Procaine penicillin

By Medically reviewed by hellodoktor

Generic Name: Procaine penicillin Brand Name(s): Generics only. No brands available.

Uses

What is procaine penicillin used for?

Procaine penicillin is used to treat many different types of infections caused by bacteria, including syphilis (a sexually transmitted disease).

How should I take procaine penicillin?

Procaine penicillin is given as an injection into a muscle. Your doctor, nurse, or other healthcare provider will give you this injection. You may be shown how to inject your medicine at home. Do not self-inject this medicine if you do not fully understand how to give the injection and properly dispose of used needles and syringes.

Procaine penicillin must be injected slowly into a muscle of the buttock or upper thigh.

How do I store procaine penicillin?

Dry powder

Procaine penicillin is best stored at room temperature away from direct light and moisture. To prevent drug damage, you should not store procaine penicillin in the bathroom or the freezer. There may be different brands of procaine penicillin that may have different storage needs. It is important to always check the product package for instructions on storage, or ask your pharmacist. For safety, you should keep all medicines away from children and pets.
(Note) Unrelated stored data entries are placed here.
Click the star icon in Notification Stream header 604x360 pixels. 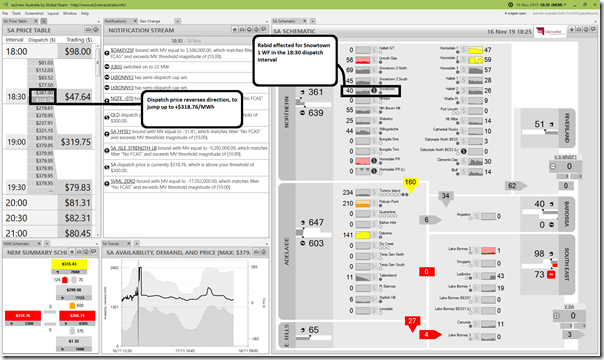click(235, 30)
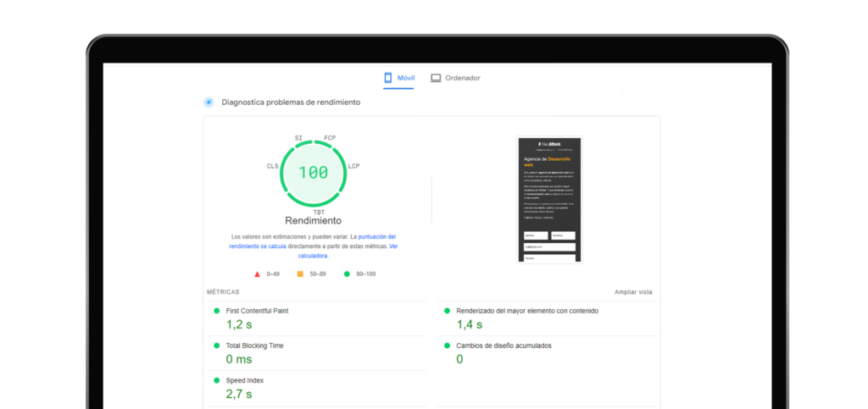
Task: Click the red triangle 0–49 legend icon
Action: point(258,274)
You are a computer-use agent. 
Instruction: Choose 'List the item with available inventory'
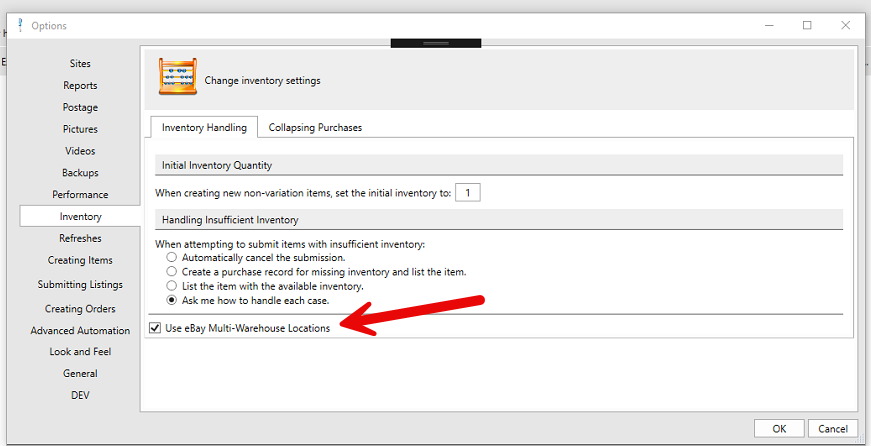172,286
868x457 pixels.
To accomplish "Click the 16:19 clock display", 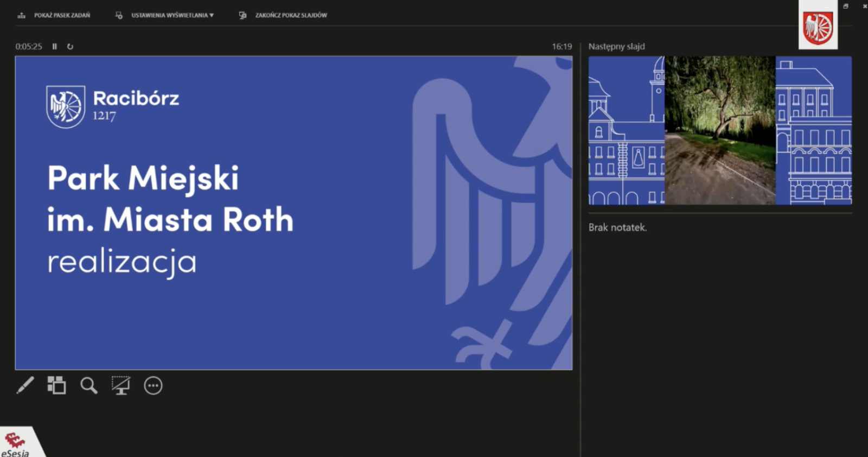I will coord(561,47).
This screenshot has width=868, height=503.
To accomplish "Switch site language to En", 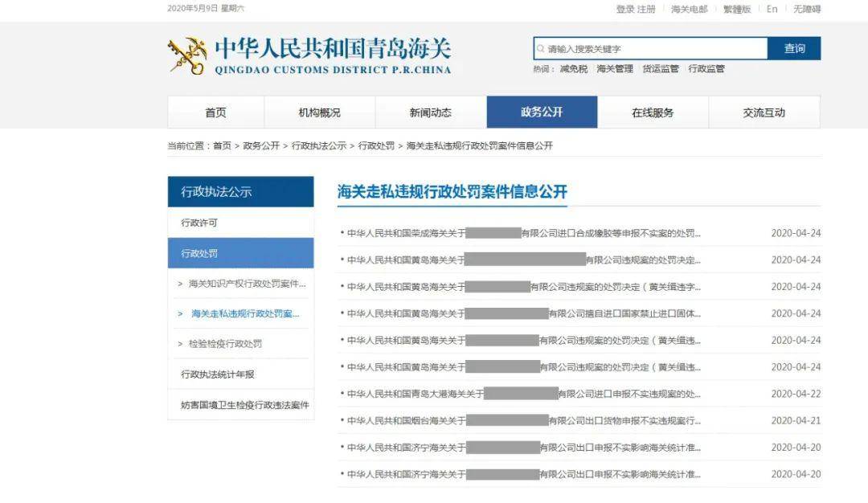I will coord(772,9).

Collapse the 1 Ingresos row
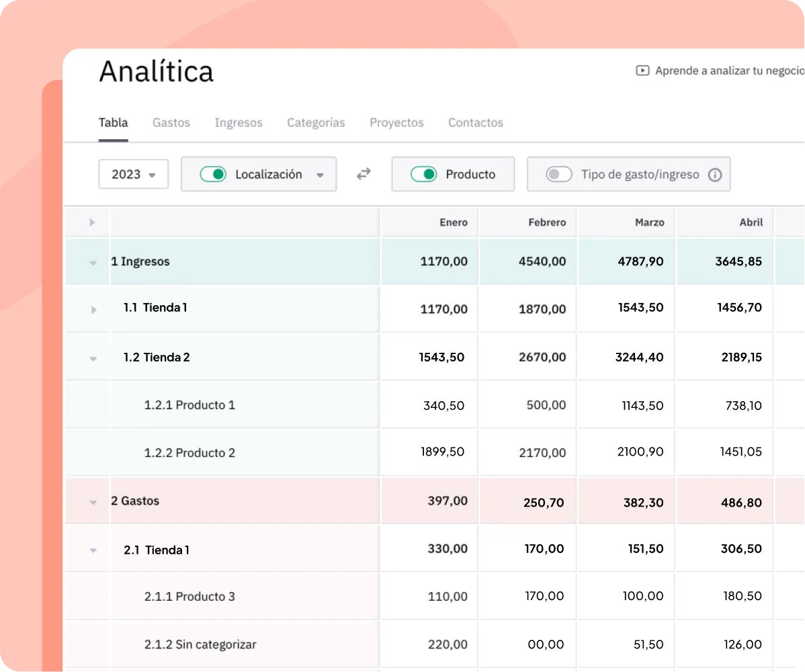[93, 263]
You should not flush procaine penicillin down the toilet or pour them into a drain unless instructed to do so. It is important to properly discard this product when it is expired or no longer needed. Consult your pharmacist for more details about how to safely discard your product.

Solution

Procaine penicillin is best stored in the refrigerator. To prevent drug damage, do not freeze. There may be different brands of procaine penicillin that may have different storage needs. It is important to always check the product package for instructions on storage, or ask your pharmacist. For safety, you should keep all medicines away from children and pets.

You should not flush procaine penicillin down the toilet or pour them into a drain unless instructed to do so. It is important to properly discard this product when it is expired or no longer needed. Consult your pharmacist for more details about how to safely discard your product.

 

Precautions & warnings

What should I know before using procaine penicillin?

Procaine penicillin can make birth control pills less effective. Ask your doctor about using a non-hormone method of birth control (such as a condom, diaphragm, spermicide) to prevent pregnancy while using procaine penicillin. Hormonal forms of contraception (such as birth control pills, injections, implants, skin patches, and vaginal rings) may not be effective enough to prevent pregnancy during your treatment.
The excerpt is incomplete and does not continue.